*WHAT YOU SHOULD DO*
Beneath this task are records; tally the lines in them that contain "Follow" and report only the number.

*Stored data*
----

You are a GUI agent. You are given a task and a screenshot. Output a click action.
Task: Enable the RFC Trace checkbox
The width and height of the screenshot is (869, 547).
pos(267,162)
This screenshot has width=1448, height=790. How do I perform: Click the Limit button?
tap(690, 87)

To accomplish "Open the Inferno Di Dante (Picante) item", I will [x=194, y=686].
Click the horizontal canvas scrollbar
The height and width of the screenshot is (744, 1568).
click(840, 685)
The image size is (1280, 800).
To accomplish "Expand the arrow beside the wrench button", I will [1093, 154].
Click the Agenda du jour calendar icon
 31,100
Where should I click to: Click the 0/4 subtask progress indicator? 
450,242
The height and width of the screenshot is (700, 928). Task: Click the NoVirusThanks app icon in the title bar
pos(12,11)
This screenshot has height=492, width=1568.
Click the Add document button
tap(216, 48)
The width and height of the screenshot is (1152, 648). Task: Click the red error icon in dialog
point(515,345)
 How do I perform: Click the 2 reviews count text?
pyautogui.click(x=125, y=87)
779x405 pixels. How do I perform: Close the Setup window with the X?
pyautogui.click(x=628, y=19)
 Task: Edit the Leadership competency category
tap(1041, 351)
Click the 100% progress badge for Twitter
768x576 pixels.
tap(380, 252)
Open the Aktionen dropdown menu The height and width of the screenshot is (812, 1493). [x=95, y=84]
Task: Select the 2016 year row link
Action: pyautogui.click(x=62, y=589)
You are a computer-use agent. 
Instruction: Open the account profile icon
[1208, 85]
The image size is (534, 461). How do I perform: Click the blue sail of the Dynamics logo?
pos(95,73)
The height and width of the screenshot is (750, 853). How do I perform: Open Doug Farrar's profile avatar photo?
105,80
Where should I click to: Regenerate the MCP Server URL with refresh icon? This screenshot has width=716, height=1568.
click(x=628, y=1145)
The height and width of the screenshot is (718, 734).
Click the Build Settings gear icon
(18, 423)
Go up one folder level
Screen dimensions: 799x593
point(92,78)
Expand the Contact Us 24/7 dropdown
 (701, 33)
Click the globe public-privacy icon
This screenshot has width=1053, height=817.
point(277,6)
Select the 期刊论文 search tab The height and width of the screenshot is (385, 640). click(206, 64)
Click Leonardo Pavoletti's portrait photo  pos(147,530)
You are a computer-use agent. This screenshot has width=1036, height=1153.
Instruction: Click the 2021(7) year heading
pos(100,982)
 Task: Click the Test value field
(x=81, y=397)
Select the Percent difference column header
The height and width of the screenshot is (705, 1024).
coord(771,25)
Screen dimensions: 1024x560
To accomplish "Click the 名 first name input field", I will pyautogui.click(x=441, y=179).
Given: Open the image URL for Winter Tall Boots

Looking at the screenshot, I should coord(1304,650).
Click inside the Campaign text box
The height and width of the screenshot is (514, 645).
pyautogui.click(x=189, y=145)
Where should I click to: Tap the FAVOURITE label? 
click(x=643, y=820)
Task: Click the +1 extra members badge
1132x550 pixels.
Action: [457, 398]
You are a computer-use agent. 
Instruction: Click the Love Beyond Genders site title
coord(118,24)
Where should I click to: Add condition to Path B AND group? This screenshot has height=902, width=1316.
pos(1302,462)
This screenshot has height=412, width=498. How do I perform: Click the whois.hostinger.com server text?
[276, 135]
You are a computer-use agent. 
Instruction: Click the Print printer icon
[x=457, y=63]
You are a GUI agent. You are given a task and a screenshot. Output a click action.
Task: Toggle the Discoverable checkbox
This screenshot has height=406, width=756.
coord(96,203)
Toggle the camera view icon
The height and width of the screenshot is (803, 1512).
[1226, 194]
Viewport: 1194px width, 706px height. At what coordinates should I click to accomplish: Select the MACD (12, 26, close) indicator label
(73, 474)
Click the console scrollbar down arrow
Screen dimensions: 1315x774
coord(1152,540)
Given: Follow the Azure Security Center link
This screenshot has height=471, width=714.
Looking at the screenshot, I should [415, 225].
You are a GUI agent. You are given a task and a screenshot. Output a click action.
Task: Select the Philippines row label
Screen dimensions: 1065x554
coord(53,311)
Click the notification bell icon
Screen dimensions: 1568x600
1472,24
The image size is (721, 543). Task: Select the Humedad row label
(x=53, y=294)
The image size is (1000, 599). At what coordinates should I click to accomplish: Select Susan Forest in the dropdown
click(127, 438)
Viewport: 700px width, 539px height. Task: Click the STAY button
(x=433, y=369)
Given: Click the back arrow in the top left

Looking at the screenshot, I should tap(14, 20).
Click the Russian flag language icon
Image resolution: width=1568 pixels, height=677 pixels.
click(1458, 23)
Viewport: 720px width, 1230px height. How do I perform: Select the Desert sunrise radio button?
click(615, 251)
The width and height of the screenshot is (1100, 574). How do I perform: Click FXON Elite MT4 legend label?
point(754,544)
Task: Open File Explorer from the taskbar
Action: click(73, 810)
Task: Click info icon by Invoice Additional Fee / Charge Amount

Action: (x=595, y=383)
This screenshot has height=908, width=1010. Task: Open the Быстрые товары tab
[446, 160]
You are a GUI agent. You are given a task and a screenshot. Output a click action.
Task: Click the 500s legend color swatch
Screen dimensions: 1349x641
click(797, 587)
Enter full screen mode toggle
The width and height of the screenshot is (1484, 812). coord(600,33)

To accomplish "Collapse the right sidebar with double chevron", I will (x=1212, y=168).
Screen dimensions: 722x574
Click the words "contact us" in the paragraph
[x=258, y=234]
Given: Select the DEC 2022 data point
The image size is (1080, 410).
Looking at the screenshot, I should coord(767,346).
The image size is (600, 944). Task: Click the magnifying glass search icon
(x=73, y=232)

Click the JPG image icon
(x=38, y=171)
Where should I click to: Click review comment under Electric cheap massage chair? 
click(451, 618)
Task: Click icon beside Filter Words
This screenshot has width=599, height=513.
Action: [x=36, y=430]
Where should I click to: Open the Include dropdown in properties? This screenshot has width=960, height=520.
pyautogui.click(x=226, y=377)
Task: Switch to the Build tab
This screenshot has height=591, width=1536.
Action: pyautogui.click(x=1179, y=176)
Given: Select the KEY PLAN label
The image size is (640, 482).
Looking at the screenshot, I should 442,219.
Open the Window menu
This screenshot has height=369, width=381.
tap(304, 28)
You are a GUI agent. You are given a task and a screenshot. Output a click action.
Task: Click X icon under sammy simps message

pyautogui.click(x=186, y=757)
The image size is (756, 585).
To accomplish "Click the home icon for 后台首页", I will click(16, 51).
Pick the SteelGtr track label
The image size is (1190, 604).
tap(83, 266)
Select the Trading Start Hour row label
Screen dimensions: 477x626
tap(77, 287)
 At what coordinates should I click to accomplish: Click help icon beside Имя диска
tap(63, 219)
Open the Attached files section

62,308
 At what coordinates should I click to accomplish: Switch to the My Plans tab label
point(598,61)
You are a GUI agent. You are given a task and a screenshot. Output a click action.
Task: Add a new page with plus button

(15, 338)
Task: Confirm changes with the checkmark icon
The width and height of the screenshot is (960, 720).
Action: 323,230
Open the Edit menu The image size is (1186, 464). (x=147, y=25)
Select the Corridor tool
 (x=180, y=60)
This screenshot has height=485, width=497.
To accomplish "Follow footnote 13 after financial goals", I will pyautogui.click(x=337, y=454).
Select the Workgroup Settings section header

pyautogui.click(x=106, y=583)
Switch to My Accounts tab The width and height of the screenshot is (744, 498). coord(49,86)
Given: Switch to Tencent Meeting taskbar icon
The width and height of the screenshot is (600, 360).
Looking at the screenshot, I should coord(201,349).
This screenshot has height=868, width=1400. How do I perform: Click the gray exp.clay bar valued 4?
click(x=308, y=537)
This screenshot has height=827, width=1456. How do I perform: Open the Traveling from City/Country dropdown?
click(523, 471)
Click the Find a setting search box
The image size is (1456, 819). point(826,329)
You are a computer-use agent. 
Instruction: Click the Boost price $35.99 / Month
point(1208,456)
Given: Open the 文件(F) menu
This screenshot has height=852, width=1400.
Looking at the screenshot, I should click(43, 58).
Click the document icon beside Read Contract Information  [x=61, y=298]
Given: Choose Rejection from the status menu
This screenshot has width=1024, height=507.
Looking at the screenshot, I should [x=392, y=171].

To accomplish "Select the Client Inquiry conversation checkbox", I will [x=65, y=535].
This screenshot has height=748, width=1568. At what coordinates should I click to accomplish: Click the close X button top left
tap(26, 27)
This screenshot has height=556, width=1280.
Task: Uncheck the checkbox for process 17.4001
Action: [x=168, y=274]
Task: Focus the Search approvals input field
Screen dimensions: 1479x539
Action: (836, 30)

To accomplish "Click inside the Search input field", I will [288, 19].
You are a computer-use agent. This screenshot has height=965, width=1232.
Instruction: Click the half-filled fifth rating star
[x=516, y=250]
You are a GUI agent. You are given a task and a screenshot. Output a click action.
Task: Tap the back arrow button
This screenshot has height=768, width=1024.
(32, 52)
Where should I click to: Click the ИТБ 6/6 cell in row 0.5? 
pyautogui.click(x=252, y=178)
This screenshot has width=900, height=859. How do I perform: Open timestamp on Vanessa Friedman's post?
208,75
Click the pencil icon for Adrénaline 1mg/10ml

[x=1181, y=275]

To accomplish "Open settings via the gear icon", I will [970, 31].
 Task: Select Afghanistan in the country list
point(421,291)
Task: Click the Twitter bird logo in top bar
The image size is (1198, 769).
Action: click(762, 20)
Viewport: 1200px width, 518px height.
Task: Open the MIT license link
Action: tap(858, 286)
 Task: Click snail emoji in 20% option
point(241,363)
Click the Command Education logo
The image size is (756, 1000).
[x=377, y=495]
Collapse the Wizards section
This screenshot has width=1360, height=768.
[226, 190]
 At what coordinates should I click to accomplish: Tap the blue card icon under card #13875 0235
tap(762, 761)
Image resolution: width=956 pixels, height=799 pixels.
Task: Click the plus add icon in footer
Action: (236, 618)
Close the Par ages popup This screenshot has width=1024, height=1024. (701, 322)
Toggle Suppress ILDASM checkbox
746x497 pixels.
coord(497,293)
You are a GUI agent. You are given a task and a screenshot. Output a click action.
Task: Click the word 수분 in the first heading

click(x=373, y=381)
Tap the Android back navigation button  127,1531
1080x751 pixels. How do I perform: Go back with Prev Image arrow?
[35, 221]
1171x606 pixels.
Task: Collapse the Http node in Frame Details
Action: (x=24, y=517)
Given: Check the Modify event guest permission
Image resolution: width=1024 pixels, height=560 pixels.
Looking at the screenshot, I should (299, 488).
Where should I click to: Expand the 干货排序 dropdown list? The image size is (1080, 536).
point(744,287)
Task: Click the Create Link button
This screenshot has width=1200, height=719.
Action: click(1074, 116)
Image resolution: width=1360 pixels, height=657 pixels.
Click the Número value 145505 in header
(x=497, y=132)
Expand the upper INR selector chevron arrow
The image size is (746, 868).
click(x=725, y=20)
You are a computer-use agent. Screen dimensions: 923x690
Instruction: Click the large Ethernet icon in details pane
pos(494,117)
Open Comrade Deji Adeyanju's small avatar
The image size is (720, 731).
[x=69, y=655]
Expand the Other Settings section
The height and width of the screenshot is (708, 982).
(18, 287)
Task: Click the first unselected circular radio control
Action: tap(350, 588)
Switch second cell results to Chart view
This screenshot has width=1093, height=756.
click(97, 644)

----

*RESPONSE*
2